## EXERCISE PROMPT:
Reproduce the entries below exactly, but only from the line containing "Customize (617, 766)" to the line containing "Locations (414, 854)", inclusive.

────

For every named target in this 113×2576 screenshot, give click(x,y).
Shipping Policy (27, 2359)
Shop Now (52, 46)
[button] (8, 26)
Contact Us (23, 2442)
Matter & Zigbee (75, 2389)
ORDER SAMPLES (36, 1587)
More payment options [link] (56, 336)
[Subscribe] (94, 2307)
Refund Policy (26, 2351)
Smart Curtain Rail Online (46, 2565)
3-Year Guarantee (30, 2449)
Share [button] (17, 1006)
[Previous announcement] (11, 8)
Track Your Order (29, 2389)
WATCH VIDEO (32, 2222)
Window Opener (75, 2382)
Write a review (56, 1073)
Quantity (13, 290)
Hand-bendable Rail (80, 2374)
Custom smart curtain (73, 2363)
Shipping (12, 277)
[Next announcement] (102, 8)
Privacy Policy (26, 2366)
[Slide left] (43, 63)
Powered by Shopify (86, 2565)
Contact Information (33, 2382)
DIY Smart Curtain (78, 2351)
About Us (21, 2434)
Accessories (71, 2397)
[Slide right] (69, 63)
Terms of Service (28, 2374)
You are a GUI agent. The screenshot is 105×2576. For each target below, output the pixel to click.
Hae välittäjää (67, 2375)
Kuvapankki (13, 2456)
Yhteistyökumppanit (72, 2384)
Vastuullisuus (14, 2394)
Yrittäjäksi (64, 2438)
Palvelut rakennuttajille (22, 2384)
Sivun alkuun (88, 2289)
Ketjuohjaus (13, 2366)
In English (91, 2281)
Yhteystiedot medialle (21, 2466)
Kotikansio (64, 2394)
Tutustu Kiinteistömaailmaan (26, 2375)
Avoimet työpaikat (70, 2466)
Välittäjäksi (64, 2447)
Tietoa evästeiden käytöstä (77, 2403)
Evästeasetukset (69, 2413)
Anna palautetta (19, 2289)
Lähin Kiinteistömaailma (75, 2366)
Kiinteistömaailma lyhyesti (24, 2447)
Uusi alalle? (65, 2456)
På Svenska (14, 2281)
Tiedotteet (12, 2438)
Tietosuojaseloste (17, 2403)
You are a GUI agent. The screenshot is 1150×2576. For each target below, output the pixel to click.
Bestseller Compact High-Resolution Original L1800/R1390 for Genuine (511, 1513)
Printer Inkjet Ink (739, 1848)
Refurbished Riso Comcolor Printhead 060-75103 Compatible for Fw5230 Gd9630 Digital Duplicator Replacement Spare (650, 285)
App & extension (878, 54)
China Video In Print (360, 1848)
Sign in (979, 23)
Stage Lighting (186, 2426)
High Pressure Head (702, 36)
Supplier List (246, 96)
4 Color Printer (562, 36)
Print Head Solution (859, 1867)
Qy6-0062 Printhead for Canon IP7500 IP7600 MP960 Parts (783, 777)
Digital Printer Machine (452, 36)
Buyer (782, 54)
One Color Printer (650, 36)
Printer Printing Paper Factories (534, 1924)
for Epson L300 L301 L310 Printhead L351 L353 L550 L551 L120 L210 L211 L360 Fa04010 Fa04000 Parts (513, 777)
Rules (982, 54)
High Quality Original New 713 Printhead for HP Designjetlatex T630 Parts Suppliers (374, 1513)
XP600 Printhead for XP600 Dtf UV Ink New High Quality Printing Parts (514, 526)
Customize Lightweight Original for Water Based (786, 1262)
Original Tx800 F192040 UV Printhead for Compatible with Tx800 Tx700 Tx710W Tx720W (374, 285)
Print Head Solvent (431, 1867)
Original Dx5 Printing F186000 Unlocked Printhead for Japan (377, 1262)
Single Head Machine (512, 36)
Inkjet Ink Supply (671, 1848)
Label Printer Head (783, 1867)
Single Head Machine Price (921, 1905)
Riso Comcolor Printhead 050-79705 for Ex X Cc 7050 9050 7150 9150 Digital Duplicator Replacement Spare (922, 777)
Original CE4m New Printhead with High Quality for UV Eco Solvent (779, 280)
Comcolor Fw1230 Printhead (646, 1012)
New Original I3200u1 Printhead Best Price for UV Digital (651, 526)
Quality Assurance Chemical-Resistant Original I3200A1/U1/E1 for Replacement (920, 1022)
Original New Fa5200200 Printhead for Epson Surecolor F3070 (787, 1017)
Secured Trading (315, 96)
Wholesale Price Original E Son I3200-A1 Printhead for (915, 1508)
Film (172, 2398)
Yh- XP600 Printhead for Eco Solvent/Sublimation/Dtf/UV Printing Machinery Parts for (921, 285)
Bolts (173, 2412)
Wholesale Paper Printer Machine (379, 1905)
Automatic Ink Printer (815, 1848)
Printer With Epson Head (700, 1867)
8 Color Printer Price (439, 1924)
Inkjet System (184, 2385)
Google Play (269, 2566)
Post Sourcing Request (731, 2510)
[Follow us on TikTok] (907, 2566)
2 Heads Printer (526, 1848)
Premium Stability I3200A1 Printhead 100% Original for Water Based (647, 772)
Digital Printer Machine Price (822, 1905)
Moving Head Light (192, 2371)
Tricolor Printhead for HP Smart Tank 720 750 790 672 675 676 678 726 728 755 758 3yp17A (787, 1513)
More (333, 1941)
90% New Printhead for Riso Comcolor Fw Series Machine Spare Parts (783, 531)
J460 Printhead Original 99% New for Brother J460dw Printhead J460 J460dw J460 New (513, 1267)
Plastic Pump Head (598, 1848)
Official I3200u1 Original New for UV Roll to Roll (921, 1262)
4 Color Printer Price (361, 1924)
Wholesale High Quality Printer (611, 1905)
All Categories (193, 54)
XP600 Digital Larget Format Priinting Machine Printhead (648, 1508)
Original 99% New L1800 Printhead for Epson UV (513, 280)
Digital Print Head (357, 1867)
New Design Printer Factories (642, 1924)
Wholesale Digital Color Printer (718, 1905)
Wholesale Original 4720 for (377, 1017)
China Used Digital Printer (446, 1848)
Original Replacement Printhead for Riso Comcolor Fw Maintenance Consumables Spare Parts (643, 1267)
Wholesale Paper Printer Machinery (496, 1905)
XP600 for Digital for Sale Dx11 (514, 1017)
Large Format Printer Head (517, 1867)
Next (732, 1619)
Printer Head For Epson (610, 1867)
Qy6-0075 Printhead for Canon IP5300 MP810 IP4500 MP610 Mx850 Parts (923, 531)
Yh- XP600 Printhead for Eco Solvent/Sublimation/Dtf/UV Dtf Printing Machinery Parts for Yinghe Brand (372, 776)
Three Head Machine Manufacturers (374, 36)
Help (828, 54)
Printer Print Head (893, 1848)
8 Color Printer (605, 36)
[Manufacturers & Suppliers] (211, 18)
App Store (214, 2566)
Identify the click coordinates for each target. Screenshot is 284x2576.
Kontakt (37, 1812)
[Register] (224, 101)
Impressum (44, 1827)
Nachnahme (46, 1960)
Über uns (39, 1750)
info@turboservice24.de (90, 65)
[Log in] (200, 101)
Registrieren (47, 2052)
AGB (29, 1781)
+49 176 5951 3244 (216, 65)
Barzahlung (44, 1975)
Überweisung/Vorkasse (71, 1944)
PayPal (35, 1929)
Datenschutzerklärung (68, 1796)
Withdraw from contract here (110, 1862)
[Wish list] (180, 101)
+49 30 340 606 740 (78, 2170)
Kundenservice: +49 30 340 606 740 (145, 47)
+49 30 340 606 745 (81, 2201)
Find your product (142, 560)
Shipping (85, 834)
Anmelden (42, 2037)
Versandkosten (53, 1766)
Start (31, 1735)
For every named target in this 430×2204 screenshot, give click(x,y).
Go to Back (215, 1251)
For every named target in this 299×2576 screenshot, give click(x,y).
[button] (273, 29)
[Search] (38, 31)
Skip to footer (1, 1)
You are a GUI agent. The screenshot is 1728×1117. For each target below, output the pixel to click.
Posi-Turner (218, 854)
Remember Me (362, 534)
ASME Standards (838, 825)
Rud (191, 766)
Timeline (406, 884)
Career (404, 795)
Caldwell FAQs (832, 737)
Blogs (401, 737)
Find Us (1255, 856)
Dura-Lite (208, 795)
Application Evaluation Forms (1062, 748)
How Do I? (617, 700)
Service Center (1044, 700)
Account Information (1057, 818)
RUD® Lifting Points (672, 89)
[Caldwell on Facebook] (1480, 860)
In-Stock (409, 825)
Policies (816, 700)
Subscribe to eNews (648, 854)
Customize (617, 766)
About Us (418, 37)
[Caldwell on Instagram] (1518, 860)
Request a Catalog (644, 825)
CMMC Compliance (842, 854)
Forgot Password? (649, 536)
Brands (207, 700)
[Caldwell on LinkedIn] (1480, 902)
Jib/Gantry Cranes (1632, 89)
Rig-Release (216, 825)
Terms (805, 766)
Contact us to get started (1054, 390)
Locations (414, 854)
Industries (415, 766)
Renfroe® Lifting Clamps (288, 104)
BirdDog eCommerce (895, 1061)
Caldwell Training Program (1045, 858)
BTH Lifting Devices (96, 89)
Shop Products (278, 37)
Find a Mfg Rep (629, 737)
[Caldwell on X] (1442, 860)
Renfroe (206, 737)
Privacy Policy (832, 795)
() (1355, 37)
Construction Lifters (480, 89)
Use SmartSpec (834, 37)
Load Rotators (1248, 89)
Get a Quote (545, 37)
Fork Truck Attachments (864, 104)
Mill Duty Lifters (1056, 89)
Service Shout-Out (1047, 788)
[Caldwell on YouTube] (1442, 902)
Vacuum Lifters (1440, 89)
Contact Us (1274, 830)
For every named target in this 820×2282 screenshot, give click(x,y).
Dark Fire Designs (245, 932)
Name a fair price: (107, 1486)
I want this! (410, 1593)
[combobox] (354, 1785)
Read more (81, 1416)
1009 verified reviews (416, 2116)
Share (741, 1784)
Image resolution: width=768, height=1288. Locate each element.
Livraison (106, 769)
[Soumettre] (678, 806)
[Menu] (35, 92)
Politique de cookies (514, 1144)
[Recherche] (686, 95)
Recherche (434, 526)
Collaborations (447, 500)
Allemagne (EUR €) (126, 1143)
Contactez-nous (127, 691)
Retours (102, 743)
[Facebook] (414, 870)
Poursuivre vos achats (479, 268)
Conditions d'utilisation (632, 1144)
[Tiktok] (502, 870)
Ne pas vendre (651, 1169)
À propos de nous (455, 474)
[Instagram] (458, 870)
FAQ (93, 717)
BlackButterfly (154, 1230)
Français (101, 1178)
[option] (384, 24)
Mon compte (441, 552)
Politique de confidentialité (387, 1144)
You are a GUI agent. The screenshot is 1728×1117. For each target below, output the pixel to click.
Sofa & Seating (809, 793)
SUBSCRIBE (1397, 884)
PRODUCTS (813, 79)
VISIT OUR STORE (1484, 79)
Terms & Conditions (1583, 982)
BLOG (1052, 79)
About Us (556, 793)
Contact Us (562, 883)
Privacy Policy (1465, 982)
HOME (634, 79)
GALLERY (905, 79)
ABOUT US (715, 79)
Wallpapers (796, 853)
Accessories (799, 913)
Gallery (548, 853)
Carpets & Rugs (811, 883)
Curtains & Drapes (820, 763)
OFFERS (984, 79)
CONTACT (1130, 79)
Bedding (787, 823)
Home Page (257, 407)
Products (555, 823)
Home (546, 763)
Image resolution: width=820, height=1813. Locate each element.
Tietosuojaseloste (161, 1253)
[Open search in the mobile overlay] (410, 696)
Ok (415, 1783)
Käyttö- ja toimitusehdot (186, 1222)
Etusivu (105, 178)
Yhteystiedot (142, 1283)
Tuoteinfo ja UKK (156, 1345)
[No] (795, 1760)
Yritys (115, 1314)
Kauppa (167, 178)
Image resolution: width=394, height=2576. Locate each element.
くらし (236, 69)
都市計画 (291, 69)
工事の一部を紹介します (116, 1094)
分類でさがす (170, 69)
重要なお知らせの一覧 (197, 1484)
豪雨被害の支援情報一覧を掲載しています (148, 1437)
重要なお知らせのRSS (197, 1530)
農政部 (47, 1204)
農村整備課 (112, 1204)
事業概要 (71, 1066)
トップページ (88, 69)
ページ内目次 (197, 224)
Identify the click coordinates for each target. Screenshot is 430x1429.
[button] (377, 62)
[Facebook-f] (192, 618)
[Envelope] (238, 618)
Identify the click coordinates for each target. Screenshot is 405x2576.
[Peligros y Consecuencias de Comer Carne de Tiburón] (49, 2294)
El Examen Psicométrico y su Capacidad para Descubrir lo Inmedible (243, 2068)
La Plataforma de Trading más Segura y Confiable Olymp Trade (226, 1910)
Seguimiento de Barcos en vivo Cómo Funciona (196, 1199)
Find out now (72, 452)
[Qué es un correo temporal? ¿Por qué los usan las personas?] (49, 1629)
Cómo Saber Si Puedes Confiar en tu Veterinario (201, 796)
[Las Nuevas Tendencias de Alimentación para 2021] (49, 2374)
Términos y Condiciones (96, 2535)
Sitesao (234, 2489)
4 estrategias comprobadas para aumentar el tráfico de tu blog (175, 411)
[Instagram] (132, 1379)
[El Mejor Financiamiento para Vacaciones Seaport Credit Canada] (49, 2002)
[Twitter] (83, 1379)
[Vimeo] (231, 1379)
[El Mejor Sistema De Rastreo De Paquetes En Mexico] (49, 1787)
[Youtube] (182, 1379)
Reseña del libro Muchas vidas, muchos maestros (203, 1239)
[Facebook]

────

## EXERCISE SOLUTION:
Customize (617, 766)
About Us (418, 37)
[Caldwell on Instagram] (1518, 860)
Request a Catalog (644, 825)
CMMC Compliance (842, 854)
Forgot Password? (649, 536)
Brands (207, 700)
[Caldwell on LinkedIn] (1480, 902)
Jib/Gantry Cranes (1632, 89)
Rig-Release (216, 825)
Terms (805, 766)
Contact us to get started (1054, 390)
Locations (414, 854)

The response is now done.